Wednesday, January 6, 2010

Remember When . . . The Magi Arrived?

Happy Epiphany, everyone! (Okay, I don't know if that's the traditional greeting, but it'll work. ;-) The twelve days of Christmas are officially over, and today's the day when traditionally the decorations come down. Literally "manifestation," the Epiphany is about commemorating the importance of God being made man through Christ. It's also the celebration for when the Wise Men arrived on the scene.

Much of our Christmas tradition actually comes from the Magi. We give gifts because they gave gifts. And ah, how well we know them. Right? Gold--a traditional gift to give to royalty, arguably the most valuable commodity on earth at the time of Jesus. Frankincense--an aromatic resin used in perfume and also a traditional gift for a king, which is considered symbolic because of Christ's divine authority. And myrrh--an incense used in burials, which is generally considered prophetic of the sacrifice of our Savior.

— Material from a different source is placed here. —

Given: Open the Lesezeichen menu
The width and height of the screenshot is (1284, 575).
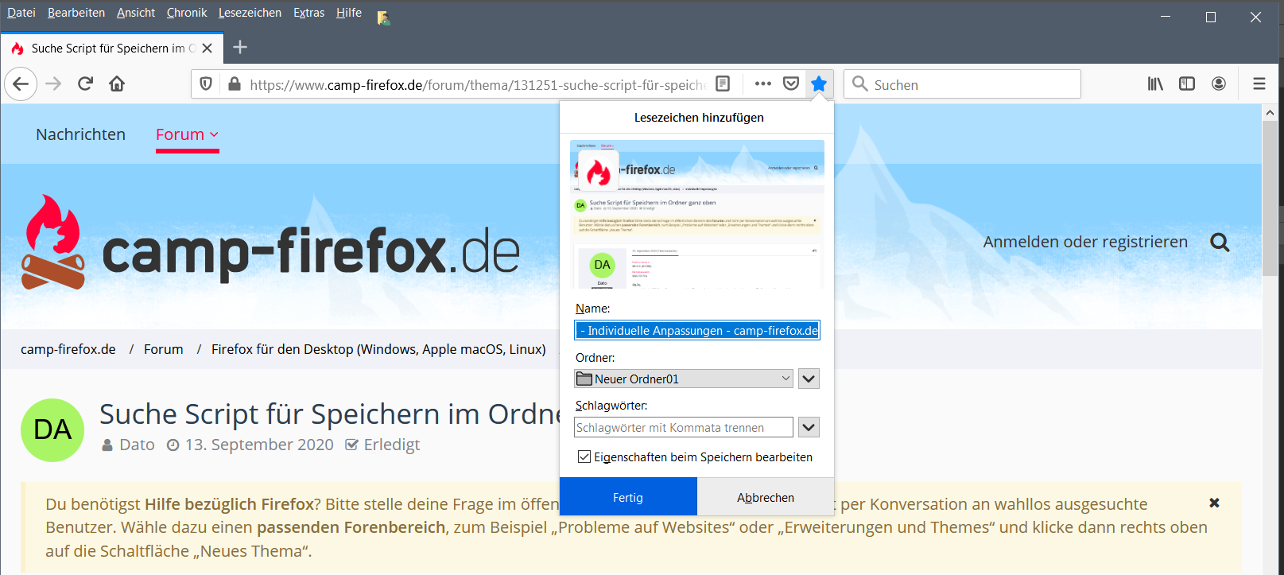Looking at the screenshot, I should tap(250, 13).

But did you ever stop to wonder about the Magi themselves? Their identities are greatly disputed, but their importance is well recognized. Because they were obviously not Jewish, their part in Jesus’ arrival points to the salvation offered to the Gentiles. They’re also generally thought to be scholars or astronomers, the only ones who would have taken enough note of the star to follow it. To me, that also indicates that Christ truly came to complete the Law as representing reason and logic; He calls us to faith, but also to understanding.

The traditional names of the Magi are Caspar, Melchior, and Balthasar; these are in a Greek manuscript found in Alexandria in the sixth century. Given this and references to them as “kings,” historians think that Caspar may have been Rustaham-Gondofarr Suren-Pahlav, king of modern day Iran from 10 BC to 17 AD. As his name means “master of the treasury,” he is the one thought to deliver gold to our Lord.

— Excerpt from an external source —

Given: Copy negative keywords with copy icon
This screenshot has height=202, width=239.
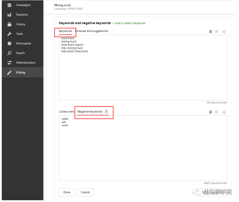Looking at the screenshot, I should (x=224, y=112).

One more interesting tidbit. On the Twelfth Day of Christmas (yesterday), observers would always scratch C+M+B onto their doorposts. Many mistake this as standing for the names of the Wise Men, but really it's an abbreviation of the Latin phrase Christ Mansionem Benedictat, which means “Christ Bless this Home.”

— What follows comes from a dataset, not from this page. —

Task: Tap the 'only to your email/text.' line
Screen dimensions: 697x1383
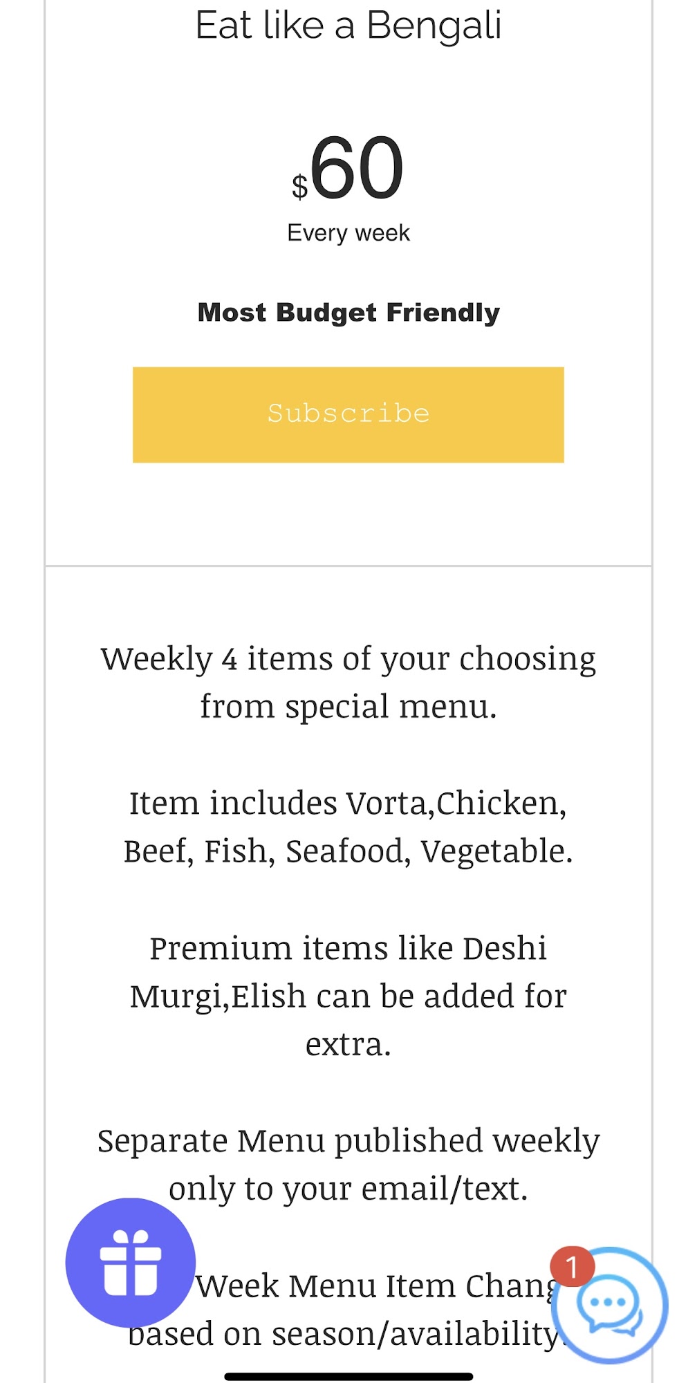Action: tap(349, 1189)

In this coming year, may Christ dwell with you, giving you His blessings and filling you and yours with His Spirit. May today, and every day, bring you an Epiphany of the reality of His sovereignty.


~*~

Reminder--you only have until tomorrow to enter the giveaway on The Country House Courtship!

4 comments:

  1. I like this: To me, that also indicates that Christ truly came to complete the Law as representing reason and logic; He calls us to faith, but also to understanding.

    The world often makes me feel like I can't be intelligent AND follow Christ. Grr.

    ReplyDelete
  2. Fascinating. I don't think I knew any of that.

    Blessings
    Michelle V

    ReplyDelete
  3. What a cool post, Roseanna! I learned a lot! Happy Epiphany to you, too. We're Anglicans, and this year decided to keep our decorations up through today.

    While the magi gave Jesus gifts of wealth, I'm also humbled that they gave Him what they had. I may not be rich in gold, but I do have other gifts and talents (which He gave to me, of course!) to offer back to Him.

    Thank you, and please keep me entered in the contest for Linore's book!

    ReplyDelete
  4. I like the idea of taking down decorations on Epiphany. I'll have to remember that.